*** Opening of RECORDS SHOWN ***

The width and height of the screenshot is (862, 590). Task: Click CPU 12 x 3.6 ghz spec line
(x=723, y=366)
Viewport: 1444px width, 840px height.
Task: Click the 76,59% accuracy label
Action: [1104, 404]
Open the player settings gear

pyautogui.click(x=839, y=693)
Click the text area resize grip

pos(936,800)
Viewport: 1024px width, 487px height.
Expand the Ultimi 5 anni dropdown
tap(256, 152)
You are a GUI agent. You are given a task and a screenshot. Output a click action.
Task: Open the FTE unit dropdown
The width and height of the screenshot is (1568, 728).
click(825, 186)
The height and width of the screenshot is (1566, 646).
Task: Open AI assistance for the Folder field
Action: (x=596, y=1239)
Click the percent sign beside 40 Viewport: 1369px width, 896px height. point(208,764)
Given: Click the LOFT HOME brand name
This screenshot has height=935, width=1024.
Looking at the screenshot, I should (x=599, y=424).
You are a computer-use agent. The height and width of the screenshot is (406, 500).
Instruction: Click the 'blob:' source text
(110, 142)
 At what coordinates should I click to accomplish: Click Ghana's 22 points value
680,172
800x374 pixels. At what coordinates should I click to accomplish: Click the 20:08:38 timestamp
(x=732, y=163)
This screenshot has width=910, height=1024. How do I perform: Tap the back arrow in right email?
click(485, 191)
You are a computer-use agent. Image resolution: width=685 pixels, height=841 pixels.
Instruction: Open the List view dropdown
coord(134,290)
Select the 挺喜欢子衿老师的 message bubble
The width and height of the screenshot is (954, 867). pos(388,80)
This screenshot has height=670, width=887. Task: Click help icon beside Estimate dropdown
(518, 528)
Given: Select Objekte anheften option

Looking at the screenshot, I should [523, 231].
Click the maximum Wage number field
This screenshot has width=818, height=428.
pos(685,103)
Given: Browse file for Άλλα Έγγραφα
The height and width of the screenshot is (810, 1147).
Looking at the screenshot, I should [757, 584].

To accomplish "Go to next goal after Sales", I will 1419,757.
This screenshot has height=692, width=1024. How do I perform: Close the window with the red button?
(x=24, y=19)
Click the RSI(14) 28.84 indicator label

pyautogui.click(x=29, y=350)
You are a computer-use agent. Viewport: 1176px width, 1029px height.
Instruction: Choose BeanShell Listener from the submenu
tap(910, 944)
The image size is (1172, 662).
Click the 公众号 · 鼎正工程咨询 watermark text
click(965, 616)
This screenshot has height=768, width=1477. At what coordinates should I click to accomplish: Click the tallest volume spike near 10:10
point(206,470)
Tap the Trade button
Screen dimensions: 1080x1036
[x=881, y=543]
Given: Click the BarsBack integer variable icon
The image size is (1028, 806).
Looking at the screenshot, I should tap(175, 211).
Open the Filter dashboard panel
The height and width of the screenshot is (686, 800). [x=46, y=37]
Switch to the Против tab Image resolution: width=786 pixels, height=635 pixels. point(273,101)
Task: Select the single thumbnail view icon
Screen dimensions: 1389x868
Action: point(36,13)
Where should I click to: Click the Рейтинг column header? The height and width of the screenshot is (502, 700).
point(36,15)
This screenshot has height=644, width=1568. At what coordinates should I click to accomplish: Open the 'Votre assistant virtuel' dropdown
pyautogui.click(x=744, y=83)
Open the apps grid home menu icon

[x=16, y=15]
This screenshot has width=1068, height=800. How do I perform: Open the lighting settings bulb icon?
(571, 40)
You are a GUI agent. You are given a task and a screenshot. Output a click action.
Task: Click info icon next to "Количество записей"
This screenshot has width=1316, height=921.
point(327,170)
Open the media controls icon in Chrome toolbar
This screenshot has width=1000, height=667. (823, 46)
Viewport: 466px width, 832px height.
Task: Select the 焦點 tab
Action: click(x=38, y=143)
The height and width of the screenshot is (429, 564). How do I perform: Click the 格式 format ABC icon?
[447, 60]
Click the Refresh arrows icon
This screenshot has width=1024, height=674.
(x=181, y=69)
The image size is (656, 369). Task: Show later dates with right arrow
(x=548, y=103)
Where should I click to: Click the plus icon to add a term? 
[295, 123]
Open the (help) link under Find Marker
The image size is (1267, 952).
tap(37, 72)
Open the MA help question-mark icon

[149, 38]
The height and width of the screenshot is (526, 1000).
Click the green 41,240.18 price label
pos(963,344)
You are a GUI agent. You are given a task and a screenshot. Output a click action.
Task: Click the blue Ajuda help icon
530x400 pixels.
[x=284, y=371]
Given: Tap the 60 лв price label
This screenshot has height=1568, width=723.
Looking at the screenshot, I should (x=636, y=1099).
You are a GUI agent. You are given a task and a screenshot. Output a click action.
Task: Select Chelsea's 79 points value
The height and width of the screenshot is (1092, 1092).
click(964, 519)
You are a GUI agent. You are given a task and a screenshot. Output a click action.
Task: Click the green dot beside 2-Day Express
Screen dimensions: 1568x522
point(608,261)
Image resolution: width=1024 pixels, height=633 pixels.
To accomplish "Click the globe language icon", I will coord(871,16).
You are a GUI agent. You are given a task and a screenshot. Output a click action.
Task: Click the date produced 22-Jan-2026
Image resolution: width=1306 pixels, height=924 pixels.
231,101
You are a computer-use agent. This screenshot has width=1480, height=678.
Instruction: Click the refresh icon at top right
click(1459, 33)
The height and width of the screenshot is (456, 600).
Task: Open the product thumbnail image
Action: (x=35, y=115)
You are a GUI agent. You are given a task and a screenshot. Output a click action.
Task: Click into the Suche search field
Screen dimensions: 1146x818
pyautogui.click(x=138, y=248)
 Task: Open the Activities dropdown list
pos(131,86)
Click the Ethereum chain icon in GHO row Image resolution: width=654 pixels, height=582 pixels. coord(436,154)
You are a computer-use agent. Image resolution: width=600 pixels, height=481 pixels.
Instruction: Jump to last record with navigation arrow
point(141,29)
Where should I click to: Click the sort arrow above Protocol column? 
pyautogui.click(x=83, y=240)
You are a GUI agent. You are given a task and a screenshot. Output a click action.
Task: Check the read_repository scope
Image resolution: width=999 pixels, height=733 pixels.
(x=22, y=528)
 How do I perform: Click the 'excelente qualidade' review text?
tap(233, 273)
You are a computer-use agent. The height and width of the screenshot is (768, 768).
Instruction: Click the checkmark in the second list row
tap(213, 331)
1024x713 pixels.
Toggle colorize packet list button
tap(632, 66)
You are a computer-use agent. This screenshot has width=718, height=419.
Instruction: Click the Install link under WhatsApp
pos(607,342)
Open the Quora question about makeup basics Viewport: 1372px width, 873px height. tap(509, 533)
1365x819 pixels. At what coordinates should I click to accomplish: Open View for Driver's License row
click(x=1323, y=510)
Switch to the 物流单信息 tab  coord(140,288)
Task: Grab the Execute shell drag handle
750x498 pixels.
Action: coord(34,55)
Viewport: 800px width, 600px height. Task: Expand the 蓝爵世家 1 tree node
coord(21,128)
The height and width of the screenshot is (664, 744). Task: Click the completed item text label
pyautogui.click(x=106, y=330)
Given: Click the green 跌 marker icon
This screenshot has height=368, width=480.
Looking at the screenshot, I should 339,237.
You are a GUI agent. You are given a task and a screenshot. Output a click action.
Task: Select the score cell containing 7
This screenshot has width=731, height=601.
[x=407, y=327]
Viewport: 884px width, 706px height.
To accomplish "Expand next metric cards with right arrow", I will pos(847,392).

*** Close of RECORDS SHOWN ***

Could you reproduce exactly the lines of the entries above, from the one with "530x400 pixels." through the one with "Image resolution: width=1024", and nothing else?

530x400 pixels.
[x=284, y=371]
Given: Tap the 60 лв price label
This screenshot has height=1568, width=723.
Looking at the screenshot, I should (x=636, y=1099).
You are a GUI agent. You are given a task and a screenshot. Output a click action.
Task: Select Chelsea's 79 points value
The height and width of the screenshot is (1092, 1092).
click(964, 519)
You are a GUI agent. You are given a task and a screenshot. Output a click action.
Task: Click the green dot beside 2-Day Express
Screen dimensions: 1568x522
point(608,261)
Image resolution: width=1024 pixels, height=633 pixels.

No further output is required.